--- START ---

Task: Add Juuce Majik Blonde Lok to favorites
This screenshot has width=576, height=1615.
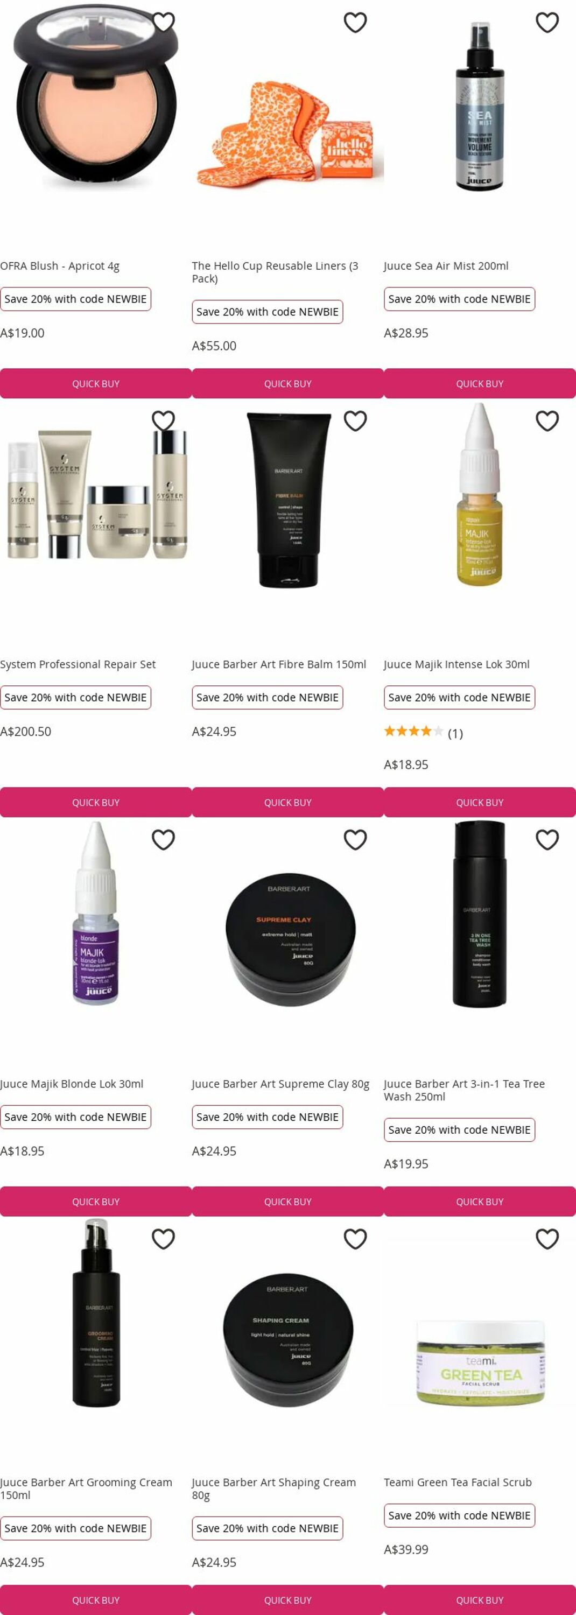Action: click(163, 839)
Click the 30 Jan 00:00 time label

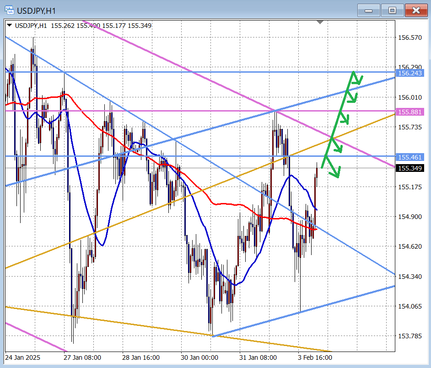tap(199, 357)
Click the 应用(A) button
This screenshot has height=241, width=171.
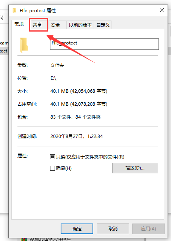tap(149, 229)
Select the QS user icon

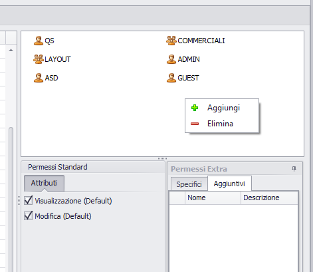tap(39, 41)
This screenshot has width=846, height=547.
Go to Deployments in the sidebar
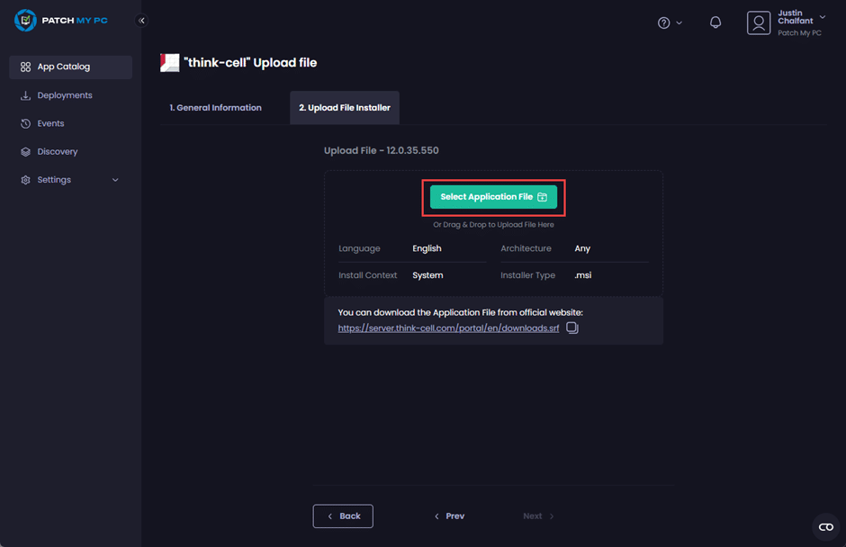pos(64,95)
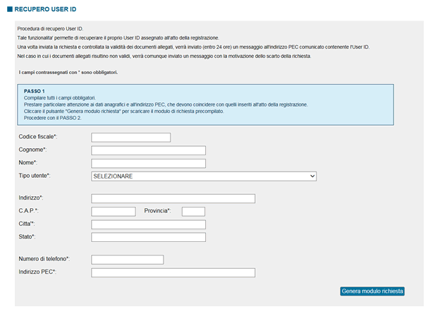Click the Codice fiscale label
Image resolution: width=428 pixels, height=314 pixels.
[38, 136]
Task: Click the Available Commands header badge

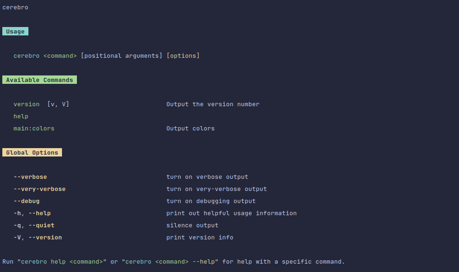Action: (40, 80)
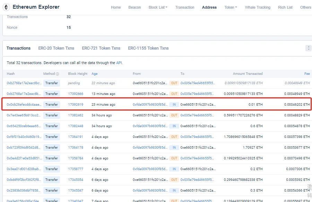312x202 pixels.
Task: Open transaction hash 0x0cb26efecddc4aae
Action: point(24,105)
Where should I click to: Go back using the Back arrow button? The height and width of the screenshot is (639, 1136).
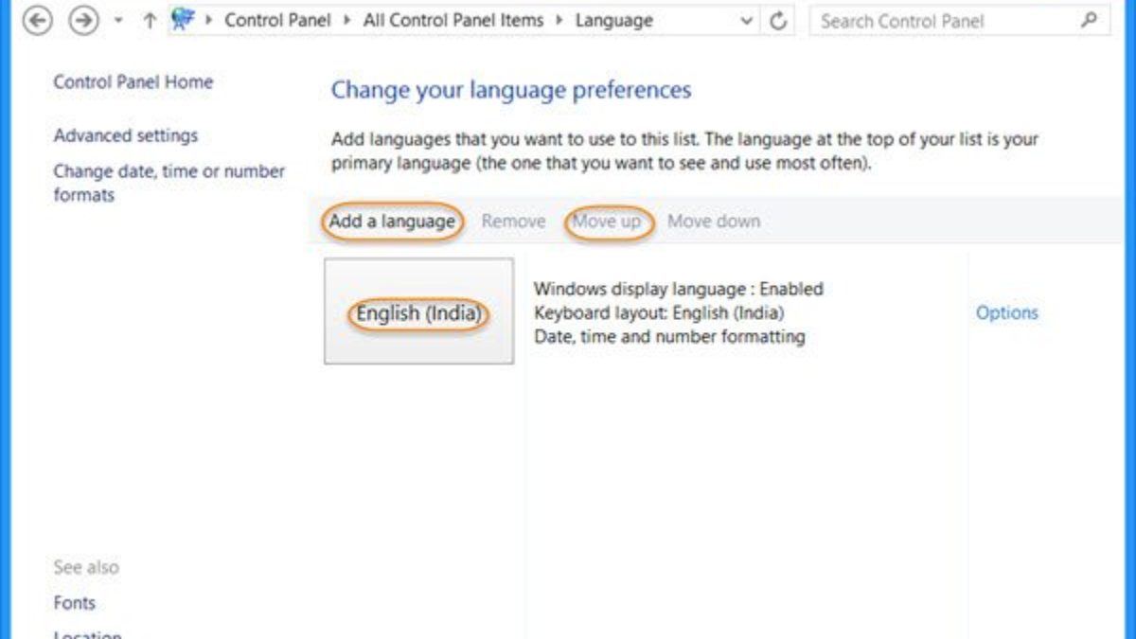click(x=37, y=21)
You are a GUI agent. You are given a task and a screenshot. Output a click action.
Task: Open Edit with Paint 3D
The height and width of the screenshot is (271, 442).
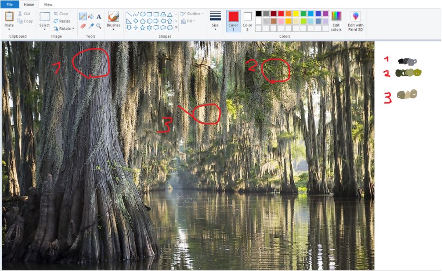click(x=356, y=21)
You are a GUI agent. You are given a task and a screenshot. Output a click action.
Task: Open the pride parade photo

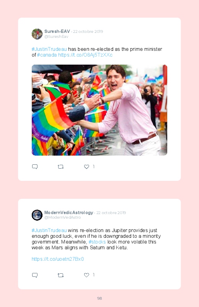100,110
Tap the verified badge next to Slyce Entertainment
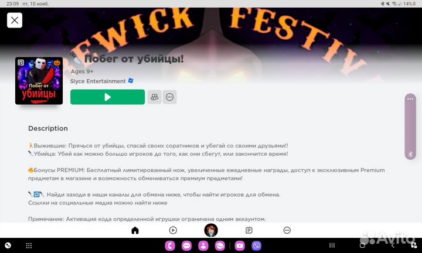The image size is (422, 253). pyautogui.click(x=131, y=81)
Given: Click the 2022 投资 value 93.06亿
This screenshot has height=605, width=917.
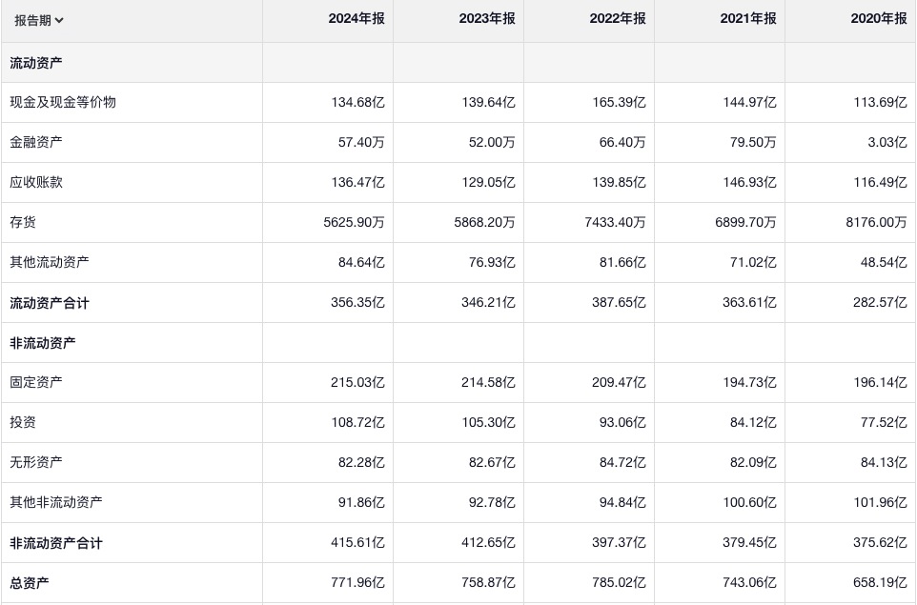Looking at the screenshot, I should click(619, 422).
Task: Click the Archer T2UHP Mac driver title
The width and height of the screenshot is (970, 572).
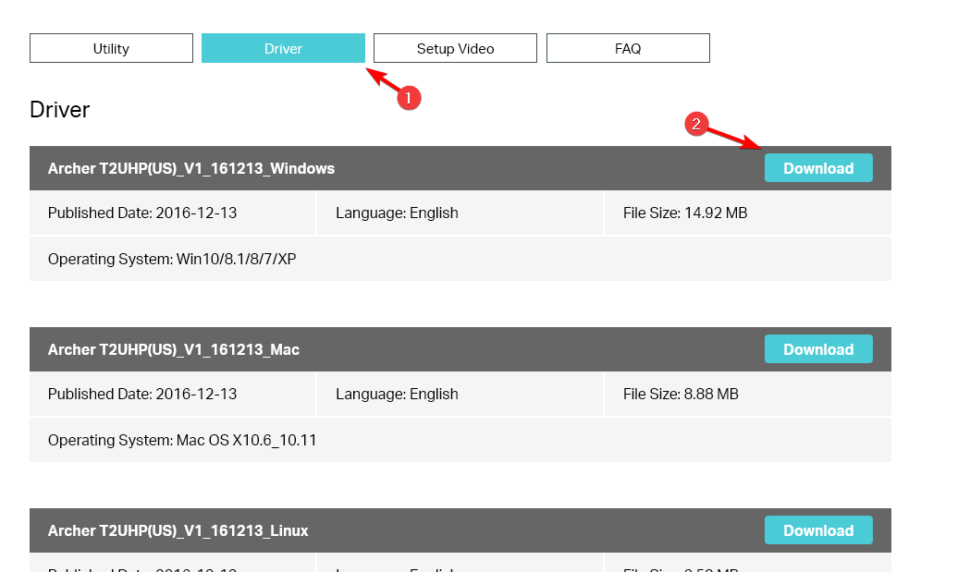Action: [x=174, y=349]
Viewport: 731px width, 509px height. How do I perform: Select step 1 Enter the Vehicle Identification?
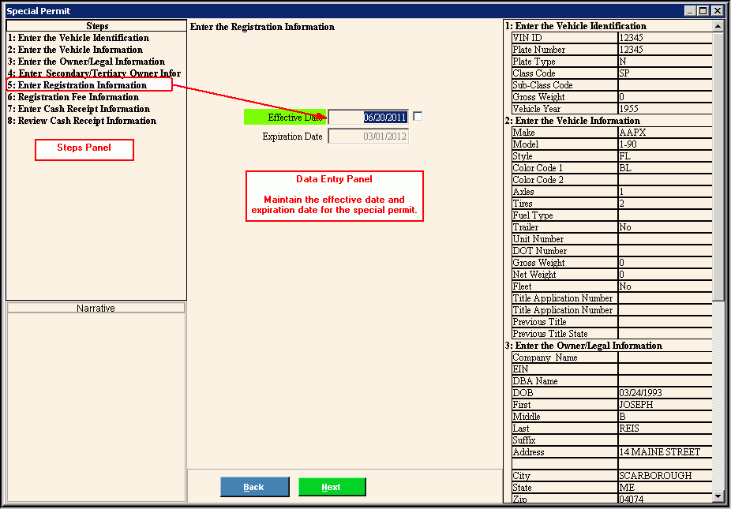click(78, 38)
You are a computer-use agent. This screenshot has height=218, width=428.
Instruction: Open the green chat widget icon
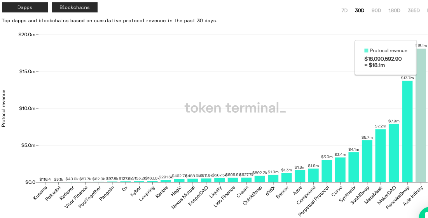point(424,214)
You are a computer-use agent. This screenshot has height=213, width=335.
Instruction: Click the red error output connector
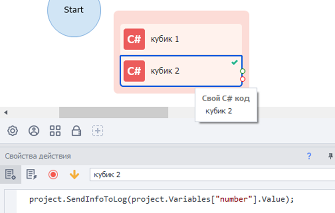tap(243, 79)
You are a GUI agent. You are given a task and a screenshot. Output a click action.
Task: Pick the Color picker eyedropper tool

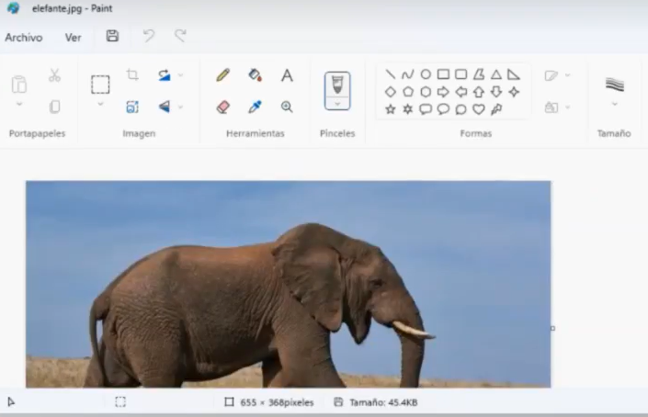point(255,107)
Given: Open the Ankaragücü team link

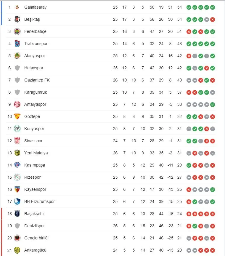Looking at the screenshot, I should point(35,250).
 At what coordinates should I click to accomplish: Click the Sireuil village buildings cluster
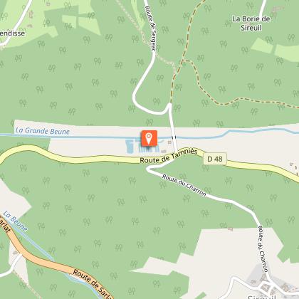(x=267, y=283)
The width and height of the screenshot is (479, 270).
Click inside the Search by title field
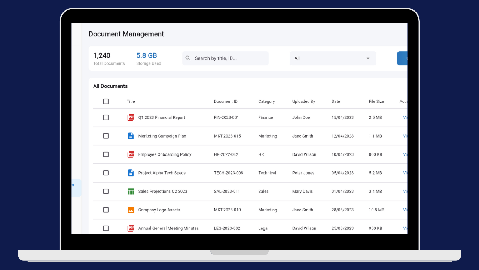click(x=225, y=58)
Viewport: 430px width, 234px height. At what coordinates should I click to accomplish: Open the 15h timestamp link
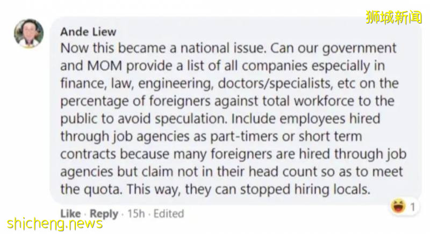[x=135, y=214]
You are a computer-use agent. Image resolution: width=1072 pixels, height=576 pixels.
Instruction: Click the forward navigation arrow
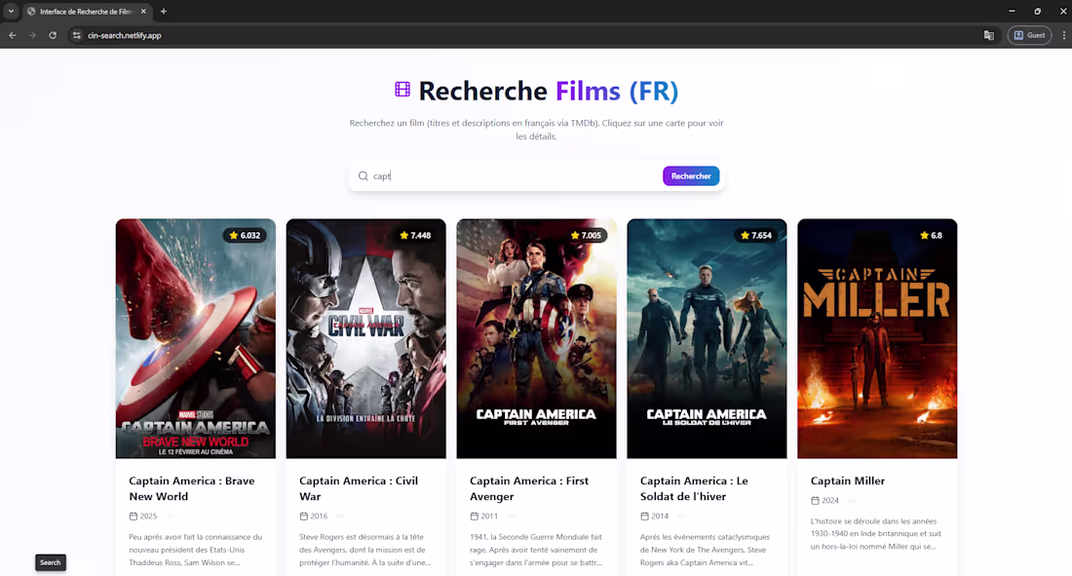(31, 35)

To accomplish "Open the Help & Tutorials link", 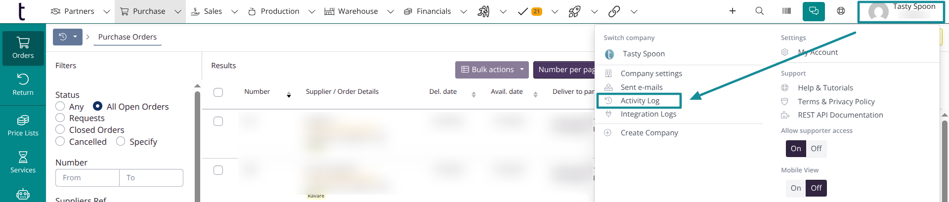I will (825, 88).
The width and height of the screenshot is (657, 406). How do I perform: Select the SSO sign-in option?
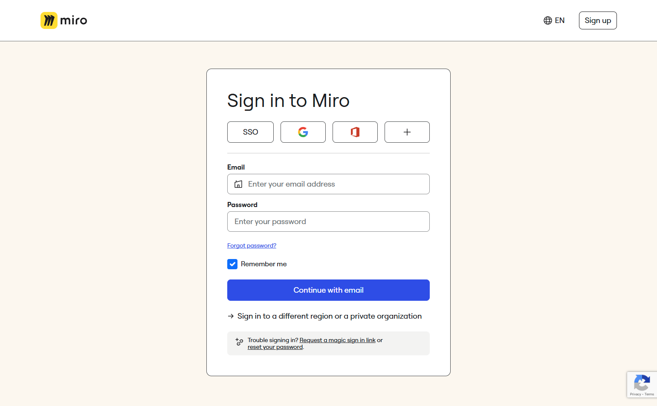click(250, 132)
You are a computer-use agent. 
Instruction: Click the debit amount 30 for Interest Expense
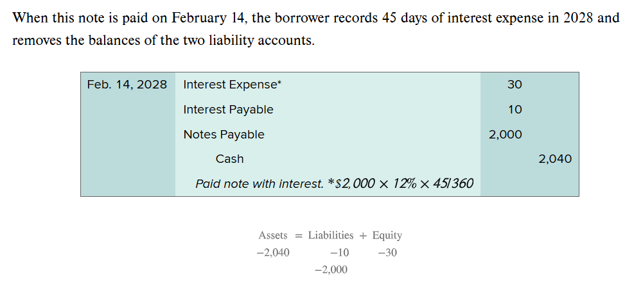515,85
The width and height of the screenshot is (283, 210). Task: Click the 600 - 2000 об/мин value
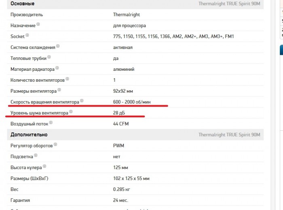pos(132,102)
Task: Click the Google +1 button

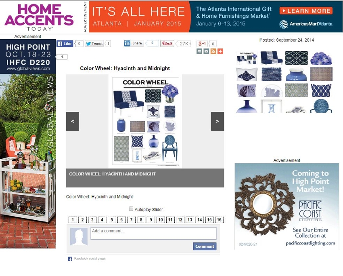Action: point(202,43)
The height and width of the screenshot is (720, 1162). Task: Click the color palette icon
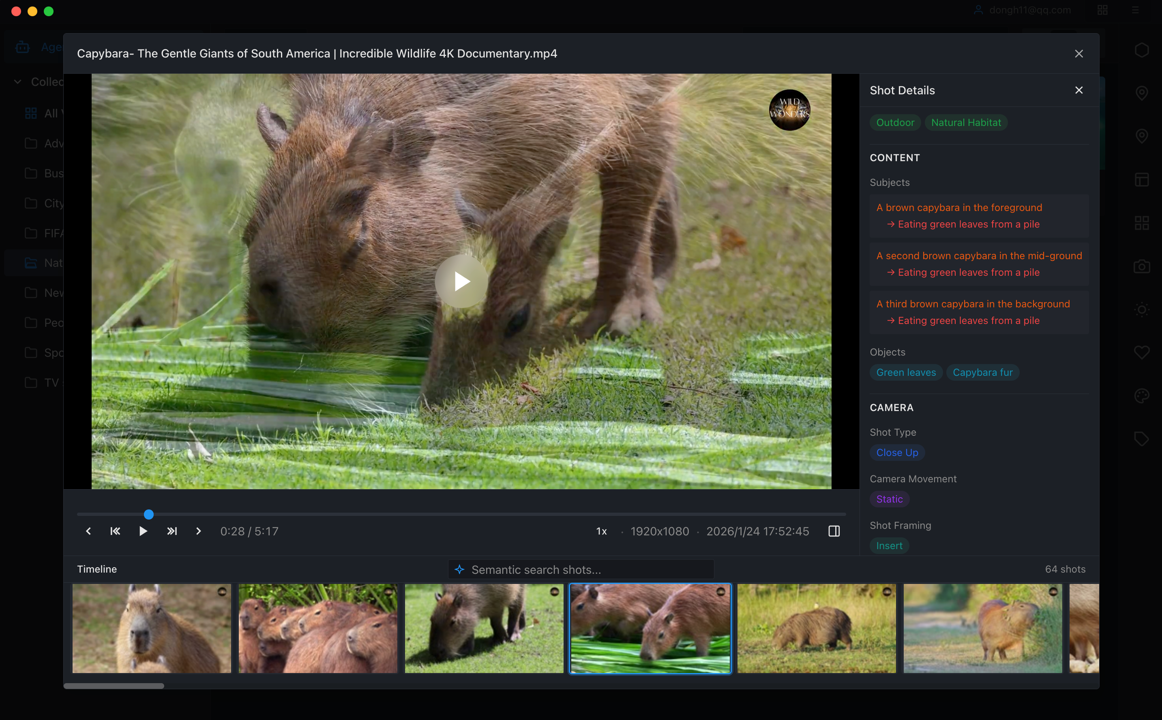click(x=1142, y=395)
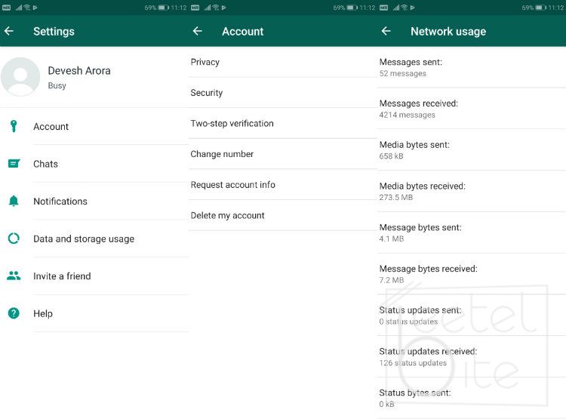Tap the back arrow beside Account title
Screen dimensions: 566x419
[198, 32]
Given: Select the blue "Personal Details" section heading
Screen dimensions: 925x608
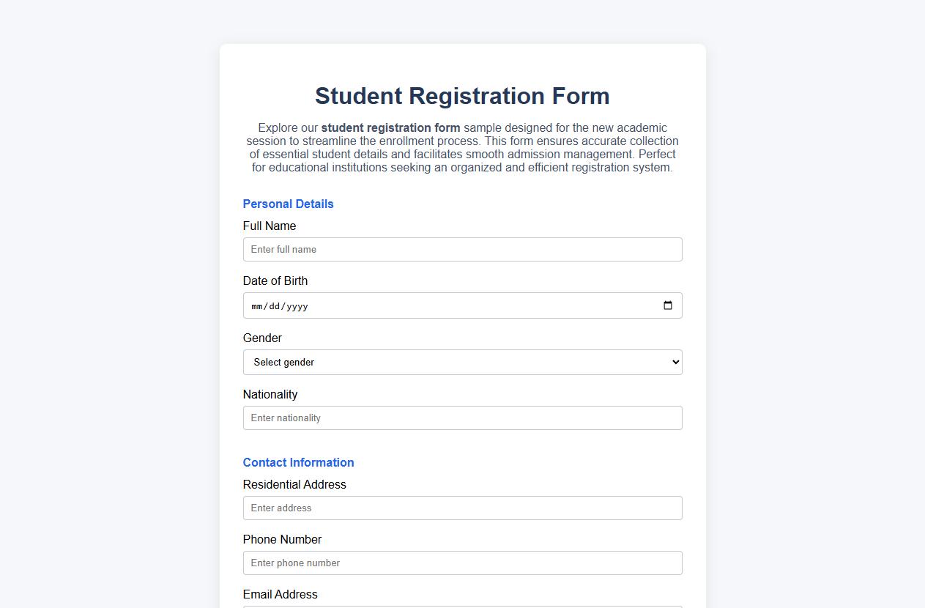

--- END ---

If a line in the data above holds the string "computer", copy it.

= Exercise output =
You are a computer-use agent. This screenshot has height=218, width=428.
You are a computer-use agent. This screenshot has height=213, width=335.
You are a computer-use agent. Image resolution: width=1072 pixels, height=576 pixels.
You are a computer-use agent. 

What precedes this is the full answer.